**TRECHO DO TEXTO**

Não é preciso dizer que, para Mariátegui, o romantismo não é apenas filosófico, político e social, é também cultural e literário. Os dois aspectos lhe parecem aliás extremamente ligados entre si: ele faz uma distinção entre "as épocas clássicas ou de calma" e as "épocas românticas ou de revolução"7. Entretanto, aos olhos de Mariátegui, o campo cultural romântico é perpassado por uma ruptura, uma cisão tão radical quanto a existente entre as duas correntes políticas do romantismo: a que opõe o romantismo antigo - às vezes simplesmente designado por Mariátegui como "o romantismo" - e o romantismo novo, ou neo-romantismo.

O romantismo antigo, essencialmente individualista, surgiu do liberalismo do século XIX: um de seus últimos representantes em nossa época foi Rainer Maria Rilke, cujo extremo subjetivismo e lirismo puro se satisfazem da contemplação. Ora, hoje assistimos "ao nascimento de um romantismo novo. Não o que se alimentou da revolução liberal; ele apresenta uma outra impulsão, um outro espírito. Por essa razão, o chamamos neo-romantismo"8. Esse romantismo novo, pós-liberal e coletivista, está, segundo Mariátegui, intimamente ligado à revolução social.

Nos capítulos literários dos Sete Ensaios..., a oposição entre as duas formas de romantismo ocupa um lugar importante em sua crítica aos escritores e poetas peruanos. Por exemplo, a propósito de Cesar Vallejo, Mariátegui observa: "O romantismo do século XIX foi essencialmente individualista; o romantismo do século XX, ao contrário, é espontânea e logicamente socialista". Outros poetas, como Alberto Hidalgo, permanecem prisioneiros do antigo romantismo, ultrapassado pela epopéia revolucionária que "anuncia um romantismo novo, desimpedido do individualismo romântico que termina"9.

**TAREFAS PROPOSTAS**
1: No texto sobre Mariátegui e o romantismo, quem é apontado como um dos últimos representantes do romantismo antigo em nossa época?
2: Prossiga o texto sobre Mariátegui e o romantismo a partir do ponto em que ele termina.

**MATERIAL FORNECIDO**
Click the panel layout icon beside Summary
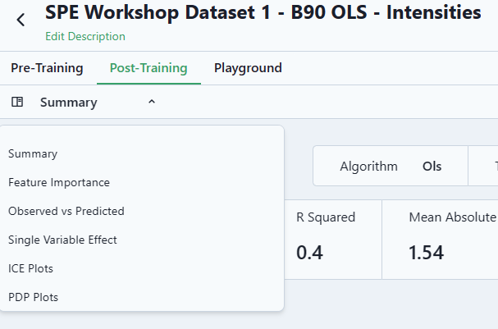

**RESPOSTAS DO EXERCÍCIO**
1: Rainer Maria Rilke.

2:
Contudo, para Mariátegui, a expressão cultural mais radical do novo romantismo é o surrealismo. Ele acompanha com grande interesse as iniciativas do movimento surrealista que, aos seus olhos, "não se trata de um simples fenômeno literário, mas de um complexo fenômeno espiritual. Não se trata de uma moda artística mas de um protesto do espírito". O que o atrai para os amigos de André Breton (do qual publicará vários textos em Amauta) é a sua condenação categórica - "em bloco" - da civilização racionalista/burguesa. O surrealismo é um movimento e uma doutrina neo-romântica de vocação subversiva: "Por seu espírito e sua ação ele se apresenta como um novo romantismo. Por sua rejeição revolucionária do pensamento e da sociedade capitalistas, ele coincide historicamente com o comunismo, no plano político"10. Ele toma a defesa dos surrealistas contra seus críticos racionalistas franceses como Emmanuel Berl: "O surrealismo, acusado por Berl de ter se refugiado em um clube do desespero, em uma literatura do desespero, demonstrou, em verdade, uma compreensão muito mais exata, uma noção muito mais clara da missão do Espírito"11.

Enfim, comentando o Segundo Manifesto Surrealista em um de seus últimos artigos (março 1930), Mariátegui não deixa de destacar, mais uma vez, a relação entre surrealismo e romantismo: "A melhor passagem talvez seja aquela em que, com um senso histórico do romantismo mil vezes mais claro do que o alcançado pelos eruditos do romantismo/classicismo com suas investigações freqüentemente muito banais, Breton afirma a afiliação romântica da revolução surrealista"12.

Essas duas formas do romantismo não representam, em Mariátegui, uma grade de leitura dogmática imposta a todo o domínio cultural: certos autores, certas correntes parecem não pertencer a nenhum desses dois pólos. Dentre algumas dessas figuras "inclassificáveis" encontra-se um pensador do qual ele celebra com freqüência o alcance da visão e a sensibilidade crítica: Dom Miguel de Unamuno, que apregoou "um retorno ao donquixotismo, ao romantismo", e cuja concepção agnóstica da vida como combate permanente "contém mais de espírito revolucionário que várias toneladas de literatura socialista"13.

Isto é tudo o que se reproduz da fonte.